In Eastern Syria, the Astana Trio’s Escalation Meets U.S. Silence

Escalation returned to northeast Syria in early August 2024 as tribal elements linked to Iran and the Syrian government launched a large-scale attack across the Euphrates River, targeting the Syrian Democratic Forces (SDF) in Deir Ezzor and approaching a nearby U.S. base.

A few days of intense clashes caused civilian casualties, displacement, and heightened tension between the SDF and Damascus before the SDF regained control. However, smaller attacks continue on a near-daily basis in the region, with Tehran and Damascus targeting SDF areas and Coalition bases as conflict escalates in Lebanon and Gaza.

Despite limited changes to the status quo, the events showed how and why Iran and Damascus are supporting and pressuring tribal elements against the U.S. and SDF in the oil-rich zone amidst broader regional tension.

What’s the story?

Last summer, the SDF dismissed the commander of the Deir Ezzor Military Council, Ahmad Al-Khabil (also known as Abu Khawlah), over connections with external parties, drug smuggling, and violations against locals, according to official SDF statements. Abu Khawlah’s close military circle, mostly members of his family and clan, reacted immediately, attacking SDF checkpoints and taking hostages. In turn, the SDF began a security operation to control the situation and prevent further expansion of violence. Another prominent figure, Ibrahim al-Hifl, took the opportunity to announce the formation of a “tribal army” and launch a revolt against SDF control in Deir Ezzor.

Ibrahim al-Hifl and Abu Khawlah had tense personal relations and a history of conflict stemming from power conflicts within the Agaidat tribe as well as eyes on local oil revenues. In 2022, Al-Khabil announced himself as Emir of the Alzubayed tribe and challenged al-Hifl to publicly state his position towards the Damascus regime, something he had avoided doing since 2011. This raised skepticism and distrust among many members of his tribe and among other clans, which predominantly oppose Assad.

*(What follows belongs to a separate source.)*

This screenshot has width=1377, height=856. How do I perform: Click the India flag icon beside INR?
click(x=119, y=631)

Following a week of clashes, the SDF managed to take control of the region and expel hostile groups, including Ibrahim al-Hifl, to the southern bank of the river, which is controlled by Damascus with the support of Iran. Other clans, such as Bagara in the western area and Shu’tat in the eastern rural areas, refrained from joining the armed revolt against the SDF. Conflict was concentrated in al-Hifl’s middle zone and al-Khabil’s northern zone.

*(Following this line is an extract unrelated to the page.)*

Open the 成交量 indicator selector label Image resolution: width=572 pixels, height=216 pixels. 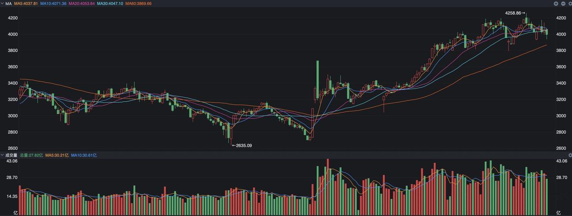tap(11, 155)
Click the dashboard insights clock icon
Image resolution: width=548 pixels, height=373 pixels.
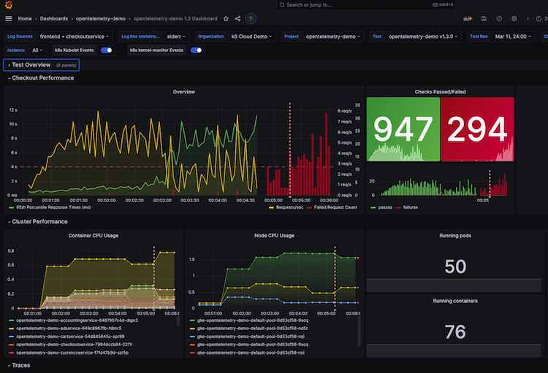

During this year’s attacks, regime artillery indiscriminately struck SDF-held towns, leaving 11 civilians dead and other 5 injured in SDF-held al-Dahlah village. Hashem Al-Sattam, who leads the “Lions of Agaidat” battalion, appeared in propaganda footage shared by regime elements managing the battle and transferring armed groups across the river. Al-Sattam is a regime-affiliated National Defense Forces (NDF) commander who has stood beside Damascus since 2011.

Iranian Connection

Iran-linked militias have controlled the southern bank of Deir Ez-Zor since 2017 to preserve the Syrian government’s power and maintain Iran’s land route across Syria. Now, they have found a golden opportunity to put pressure on the SDF and the United States from their position there by utilizing Arab tribes. Al-Hifl began traveling between Deir Ez-Zour and Damascus and reportedly received promises of continued support from Damascus and Iran to push the SDF and the United States from the region. Last February, a report from the Office of the Lead Inspector General for Operation Inherent Resolve confirmed that the so-called “Tribal Army” receives explicit support from Iran.

The Turkish Front

In conjunction with the escalation in Deir Ez-Zor, Turkey-backed SNA factions escalated on their fronts near Manbij and Aleppo. The SDF-linked Manbij Military Council reported several infiltration attempts against their positions coinciding with the August attacks.

Turkey’s objectives of undermining the SDF and putting pressure on the U.S. presence in northeast Syria appear to align with those of Damascus and Iran. Turkey has little issue with the Assad regime recapturing SDF-held territories. Its government is currently engaged in Russian-backed normalization efforts with Damascus that prioritize joint efforts against the SDF.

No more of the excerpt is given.